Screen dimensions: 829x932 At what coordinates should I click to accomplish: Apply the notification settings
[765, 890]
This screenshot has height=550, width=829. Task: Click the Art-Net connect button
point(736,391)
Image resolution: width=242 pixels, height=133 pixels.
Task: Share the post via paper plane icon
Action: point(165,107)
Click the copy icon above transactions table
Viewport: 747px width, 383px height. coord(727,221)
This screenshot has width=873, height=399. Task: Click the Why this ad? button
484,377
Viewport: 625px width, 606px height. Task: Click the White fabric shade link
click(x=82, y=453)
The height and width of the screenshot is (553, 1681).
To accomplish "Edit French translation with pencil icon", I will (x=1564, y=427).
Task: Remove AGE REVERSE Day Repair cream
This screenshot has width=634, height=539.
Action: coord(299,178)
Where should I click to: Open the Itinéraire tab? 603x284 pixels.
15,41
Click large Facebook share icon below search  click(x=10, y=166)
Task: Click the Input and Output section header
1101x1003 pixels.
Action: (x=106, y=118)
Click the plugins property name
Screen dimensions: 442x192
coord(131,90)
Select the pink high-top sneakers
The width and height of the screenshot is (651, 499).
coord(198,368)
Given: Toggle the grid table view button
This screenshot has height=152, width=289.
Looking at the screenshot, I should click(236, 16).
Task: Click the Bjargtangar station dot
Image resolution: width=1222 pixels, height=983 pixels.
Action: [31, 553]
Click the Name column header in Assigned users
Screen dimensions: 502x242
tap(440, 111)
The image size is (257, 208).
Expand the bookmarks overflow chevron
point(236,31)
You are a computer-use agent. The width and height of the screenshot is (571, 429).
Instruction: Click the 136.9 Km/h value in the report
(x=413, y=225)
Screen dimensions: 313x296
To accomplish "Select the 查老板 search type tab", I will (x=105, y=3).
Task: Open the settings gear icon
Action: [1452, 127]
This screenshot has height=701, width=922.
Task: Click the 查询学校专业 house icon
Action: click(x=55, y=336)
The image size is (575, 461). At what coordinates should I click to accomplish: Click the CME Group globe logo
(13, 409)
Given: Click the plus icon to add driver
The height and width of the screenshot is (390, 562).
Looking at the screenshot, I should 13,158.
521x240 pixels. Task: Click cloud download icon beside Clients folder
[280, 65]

==================================================

*WORK ORDER*
All lines in the listing above between the line with "Screen dimensions: 442x192" and the line with "Screen dimensions: 313x296", inclusive, should be set down exactly, and no line outside that range.

*FINISHED EXERCISE*
Screen dimensions: 442x192
coord(131,90)
Select the pink high-top sneakers
The width and height of the screenshot is (651, 499).
coord(198,368)
Given: Toggle the grid table view button
This screenshot has height=152, width=289.
Looking at the screenshot, I should click(236, 16).
Task: Click the Bjargtangar station dot
Image resolution: width=1222 pixels, height=983 pixels.
Action: [31, 553]
Click the Name column header in Assigned users
Screen dimensions: 502x242
tap(440, 111)
The image size is (257, 208).
Expand the bookmarks overflow chevron
point(236,31)
You are a computer-use agent. The width and height of the screenshot is (571, 429).
Instruction: Click the 136.9 Km/h value in the report
(x=413, y=225)
Screen dimensions: 313x296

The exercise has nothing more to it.